Eye For Film >> Movies >> Instinct (1998) Film Review
Instinct
Reviewed by: Angus Wolfe Murray
When people talk of "a Hollywood film", they mean one in which all the buttons are pushed and every cinematic cliché stands proud. Instinct fits the description to a tee, except, instead of Sean Connery in the lead, it has Anthony Hopkins, who cannot help acting his socks off.
Ethan Powell is Sigourney Weaver in Gorillas In The Mist. Unlike her, when the going gets poachy, he fights back and brains a couple of ape killers. Now he's incarcerated, refusing to speak, wearing Connery's white wig from The Rock and displaying a caged cat attitude towards authority. Theo Caulder (Cuba Gooding Jr) is an ambitious psychiatric student, who is given the task of unlocking the primatologist's mind and discovering what happened out there in the jungle. Ethan's daughter (Maura Tierney) is on hand to stir things up a bit, but finds herself used instead as emotional side salad.
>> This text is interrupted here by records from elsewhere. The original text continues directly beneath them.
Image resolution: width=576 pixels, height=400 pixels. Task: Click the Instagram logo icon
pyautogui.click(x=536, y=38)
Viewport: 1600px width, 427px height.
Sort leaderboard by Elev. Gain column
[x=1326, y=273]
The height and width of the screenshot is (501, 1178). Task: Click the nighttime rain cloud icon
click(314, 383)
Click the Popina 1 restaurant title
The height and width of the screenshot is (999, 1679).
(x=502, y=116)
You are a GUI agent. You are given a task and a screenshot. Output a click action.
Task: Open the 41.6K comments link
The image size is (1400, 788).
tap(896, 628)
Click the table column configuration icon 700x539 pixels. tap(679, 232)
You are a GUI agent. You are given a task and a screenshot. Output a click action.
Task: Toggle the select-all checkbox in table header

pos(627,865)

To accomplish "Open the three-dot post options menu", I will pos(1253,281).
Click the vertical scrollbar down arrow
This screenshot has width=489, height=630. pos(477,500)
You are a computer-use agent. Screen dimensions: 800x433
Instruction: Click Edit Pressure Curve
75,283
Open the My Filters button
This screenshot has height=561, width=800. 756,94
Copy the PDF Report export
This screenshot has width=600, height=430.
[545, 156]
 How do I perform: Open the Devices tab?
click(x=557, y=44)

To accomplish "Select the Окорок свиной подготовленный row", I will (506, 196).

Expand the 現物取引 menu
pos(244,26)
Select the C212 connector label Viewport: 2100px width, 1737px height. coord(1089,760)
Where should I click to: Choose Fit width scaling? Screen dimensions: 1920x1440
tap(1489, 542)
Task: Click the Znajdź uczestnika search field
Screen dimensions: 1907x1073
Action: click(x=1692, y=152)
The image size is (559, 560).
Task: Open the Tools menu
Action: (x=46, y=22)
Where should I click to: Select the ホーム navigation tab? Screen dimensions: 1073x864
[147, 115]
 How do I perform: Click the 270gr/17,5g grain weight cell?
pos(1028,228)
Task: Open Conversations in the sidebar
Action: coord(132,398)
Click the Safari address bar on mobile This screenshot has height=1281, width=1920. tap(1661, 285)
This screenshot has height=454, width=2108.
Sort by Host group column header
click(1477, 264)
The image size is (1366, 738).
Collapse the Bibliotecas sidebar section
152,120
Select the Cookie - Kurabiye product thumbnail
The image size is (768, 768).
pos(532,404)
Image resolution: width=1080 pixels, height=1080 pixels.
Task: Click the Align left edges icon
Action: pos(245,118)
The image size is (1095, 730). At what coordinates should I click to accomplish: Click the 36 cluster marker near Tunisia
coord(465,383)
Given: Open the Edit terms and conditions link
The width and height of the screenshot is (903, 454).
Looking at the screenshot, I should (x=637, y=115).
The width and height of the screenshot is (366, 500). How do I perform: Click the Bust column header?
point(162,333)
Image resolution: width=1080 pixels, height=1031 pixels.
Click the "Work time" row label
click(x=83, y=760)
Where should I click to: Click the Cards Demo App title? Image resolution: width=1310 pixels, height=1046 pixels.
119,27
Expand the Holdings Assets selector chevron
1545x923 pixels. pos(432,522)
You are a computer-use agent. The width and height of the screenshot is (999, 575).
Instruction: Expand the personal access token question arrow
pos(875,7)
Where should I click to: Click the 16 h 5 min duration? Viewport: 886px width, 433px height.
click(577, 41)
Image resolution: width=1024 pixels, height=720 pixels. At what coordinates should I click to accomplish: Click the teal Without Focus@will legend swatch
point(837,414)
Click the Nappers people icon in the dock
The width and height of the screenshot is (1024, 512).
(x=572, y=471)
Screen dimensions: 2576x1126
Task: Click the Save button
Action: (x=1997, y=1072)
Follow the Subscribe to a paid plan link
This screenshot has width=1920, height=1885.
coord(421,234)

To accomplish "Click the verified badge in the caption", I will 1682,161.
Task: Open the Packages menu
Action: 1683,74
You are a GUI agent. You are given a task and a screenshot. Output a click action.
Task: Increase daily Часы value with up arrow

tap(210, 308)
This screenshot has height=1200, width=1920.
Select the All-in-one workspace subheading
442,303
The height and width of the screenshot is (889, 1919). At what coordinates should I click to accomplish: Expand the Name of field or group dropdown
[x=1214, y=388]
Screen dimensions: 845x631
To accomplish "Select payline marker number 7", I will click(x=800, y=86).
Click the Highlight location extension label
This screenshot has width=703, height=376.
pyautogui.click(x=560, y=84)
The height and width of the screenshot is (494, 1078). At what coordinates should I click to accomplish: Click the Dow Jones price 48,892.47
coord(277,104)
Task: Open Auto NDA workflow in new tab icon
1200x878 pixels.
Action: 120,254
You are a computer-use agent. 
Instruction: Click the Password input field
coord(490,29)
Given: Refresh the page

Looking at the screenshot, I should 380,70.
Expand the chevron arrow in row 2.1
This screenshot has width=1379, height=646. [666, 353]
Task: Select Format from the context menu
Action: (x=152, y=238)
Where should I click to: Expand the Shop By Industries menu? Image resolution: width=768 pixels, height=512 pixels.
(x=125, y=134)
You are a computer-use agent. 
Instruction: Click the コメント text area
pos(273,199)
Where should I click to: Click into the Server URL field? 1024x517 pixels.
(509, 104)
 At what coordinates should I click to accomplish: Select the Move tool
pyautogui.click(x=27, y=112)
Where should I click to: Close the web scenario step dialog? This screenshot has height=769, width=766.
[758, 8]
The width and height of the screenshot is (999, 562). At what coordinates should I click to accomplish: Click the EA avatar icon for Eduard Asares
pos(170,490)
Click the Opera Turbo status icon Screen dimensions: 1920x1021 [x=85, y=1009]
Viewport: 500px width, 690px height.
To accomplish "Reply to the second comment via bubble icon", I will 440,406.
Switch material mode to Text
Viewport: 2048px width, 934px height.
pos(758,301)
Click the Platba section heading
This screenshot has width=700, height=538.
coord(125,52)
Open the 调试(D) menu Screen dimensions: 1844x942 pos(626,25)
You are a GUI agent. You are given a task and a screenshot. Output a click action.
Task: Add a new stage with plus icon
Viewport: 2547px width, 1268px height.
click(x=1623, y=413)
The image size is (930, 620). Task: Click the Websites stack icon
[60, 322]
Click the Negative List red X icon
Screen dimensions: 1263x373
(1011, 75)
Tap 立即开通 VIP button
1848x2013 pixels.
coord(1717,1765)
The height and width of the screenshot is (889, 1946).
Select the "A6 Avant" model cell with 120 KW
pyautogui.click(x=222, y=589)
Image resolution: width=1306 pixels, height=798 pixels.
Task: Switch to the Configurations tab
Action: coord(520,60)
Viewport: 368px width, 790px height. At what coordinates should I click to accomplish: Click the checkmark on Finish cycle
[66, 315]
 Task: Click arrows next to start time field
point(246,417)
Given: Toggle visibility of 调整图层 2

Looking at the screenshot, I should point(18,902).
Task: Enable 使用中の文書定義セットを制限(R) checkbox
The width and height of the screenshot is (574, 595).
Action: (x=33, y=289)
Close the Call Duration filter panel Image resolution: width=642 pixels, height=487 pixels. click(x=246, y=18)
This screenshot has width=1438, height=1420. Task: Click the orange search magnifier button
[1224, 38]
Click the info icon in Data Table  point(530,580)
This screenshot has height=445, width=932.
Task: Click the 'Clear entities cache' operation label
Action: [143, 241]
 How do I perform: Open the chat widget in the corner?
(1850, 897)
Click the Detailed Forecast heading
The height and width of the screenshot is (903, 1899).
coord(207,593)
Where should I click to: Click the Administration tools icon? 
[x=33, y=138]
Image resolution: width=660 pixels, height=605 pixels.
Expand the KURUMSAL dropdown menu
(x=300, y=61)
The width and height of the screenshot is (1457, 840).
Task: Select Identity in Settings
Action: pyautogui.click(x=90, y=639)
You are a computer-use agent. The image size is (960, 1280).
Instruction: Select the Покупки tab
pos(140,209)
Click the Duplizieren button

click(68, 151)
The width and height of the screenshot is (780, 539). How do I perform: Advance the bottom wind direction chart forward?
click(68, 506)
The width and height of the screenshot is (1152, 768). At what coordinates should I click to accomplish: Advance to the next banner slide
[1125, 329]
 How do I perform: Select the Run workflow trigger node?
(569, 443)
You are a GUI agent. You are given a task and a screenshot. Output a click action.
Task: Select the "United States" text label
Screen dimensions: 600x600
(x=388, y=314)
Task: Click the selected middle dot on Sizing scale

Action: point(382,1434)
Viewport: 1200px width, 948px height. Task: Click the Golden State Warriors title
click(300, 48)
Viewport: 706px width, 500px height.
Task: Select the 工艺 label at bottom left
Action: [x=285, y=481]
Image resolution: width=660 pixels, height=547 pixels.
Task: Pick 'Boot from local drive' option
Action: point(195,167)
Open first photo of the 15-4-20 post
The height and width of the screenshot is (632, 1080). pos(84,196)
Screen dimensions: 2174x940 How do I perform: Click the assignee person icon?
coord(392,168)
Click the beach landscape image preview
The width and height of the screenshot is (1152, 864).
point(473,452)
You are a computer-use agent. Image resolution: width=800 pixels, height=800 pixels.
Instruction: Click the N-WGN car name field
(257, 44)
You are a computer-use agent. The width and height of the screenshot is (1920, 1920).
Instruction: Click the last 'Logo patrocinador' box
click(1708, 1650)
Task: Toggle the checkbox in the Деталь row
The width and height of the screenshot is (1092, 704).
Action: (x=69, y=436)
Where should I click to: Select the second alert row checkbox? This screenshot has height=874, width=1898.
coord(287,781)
The prison is a carbon copy of every repressive hell hole on celluloid, with fascist bullies (guards) and lovable crazies (inmates). Essentially, the film is a two-hander, in which stale ecological rhubarb, concerning the rape of the world by "takers" (you and me) and the quality of natural life, is chewed over.
Gooding and Hopkins give it the works. They are really trying. Pity the script (Gerald DiPego of Message In A Bottle) lets them down. As for the ending, even aficionados of the Hollywood film will blush.